Last Full Measure - Michael A. Martin [71]
“And yours, too, incidentally, Trahve.”
Hayes was impressed. He really hadn’t thought that the captain, or even Reed, would have quite enough courage to face death so directly.
Hayes grinned at Trahve, who clearly wasn’t made of such stern stuff. Catching the alien’s frightened gaze, he nodded toward the front window, through which a second pair of mechanical grapples could be seen heading toward the ship.
“I’d offer you a front-row seat,” Hayes stage-whispered in Trahve’s ear with a blackly humorous smile. “If I thought any of us were going to be alive to see the fireworks show that’s about to begin.”
Thirteen
Outside Shuttlepod Two
AS THE MEMBERS OF Strike Team Hammerhead continued moving into position, one thought occupied Chang’s mind almost to the exclusion of all others: Gods, how I hate space.
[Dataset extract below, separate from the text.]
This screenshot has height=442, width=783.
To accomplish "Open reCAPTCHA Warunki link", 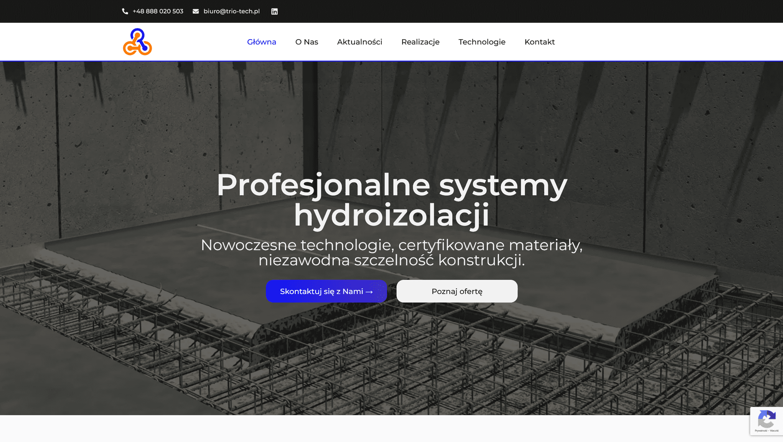I will click(x=774, y=431).
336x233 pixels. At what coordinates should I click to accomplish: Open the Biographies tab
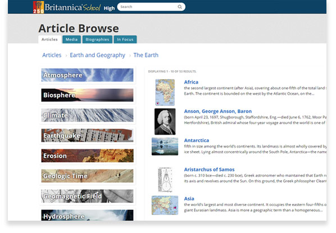coord(97,39)
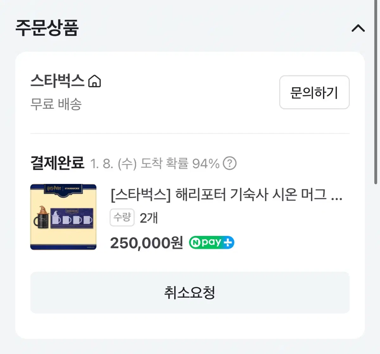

The sentiment turned over and over in his mind, repeating like an endless mantra. Stars whirled with disconcerting speed in the blackness above—or was it below?—his gray-colored helmet. Hate it, hate it, hate it, hate it.
It wasn’t that space was unpleasant to look at; Chang enjoyed looking at the stars through Enterprise’s observation windows probably as much as any of the Starfleeters did. He even found the gigantic interstellar vistas inspiring in a way he had difficulty putting into words, though he rarely felt moved to try. Being in space, however—specifically in zero-g freefall, no less, with the added handicap of a bulky environmental suit, a workbelt stuffed with equipment, and a conspicuous absence of decks, bulkheads, and grav plating—was a harrowing, gut-heaving sensation for which he simply had no use.
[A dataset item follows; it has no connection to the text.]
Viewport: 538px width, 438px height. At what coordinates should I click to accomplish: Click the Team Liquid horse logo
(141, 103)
And against which Phlox’s antinausea potions no longer seemed to be having much of an effect.
He silently berated himself as he looked through his faceplate at the dizzying starscape that extended toward infinity in almost every direction. And although he knew that Mayweather had been reared in space, he continued to ask himself: How was it that someone as undisciplined as this Starfleet ensign could make this look so easy? And how could Chang himself—who had aced MACO training—come up so short when it came to suiting up and making a damned spacewalk? For perhaps the tenth time today, he reminded himself that his current discomfiture wasn’t rooted in any lack of courage; after all, he felt certain he’d amply demonstrated his valor on numerous occasions, in military engagements that stretched from the Martian Freehold Uprisings to the defense of Jupiter Station to the Janus Pirate War.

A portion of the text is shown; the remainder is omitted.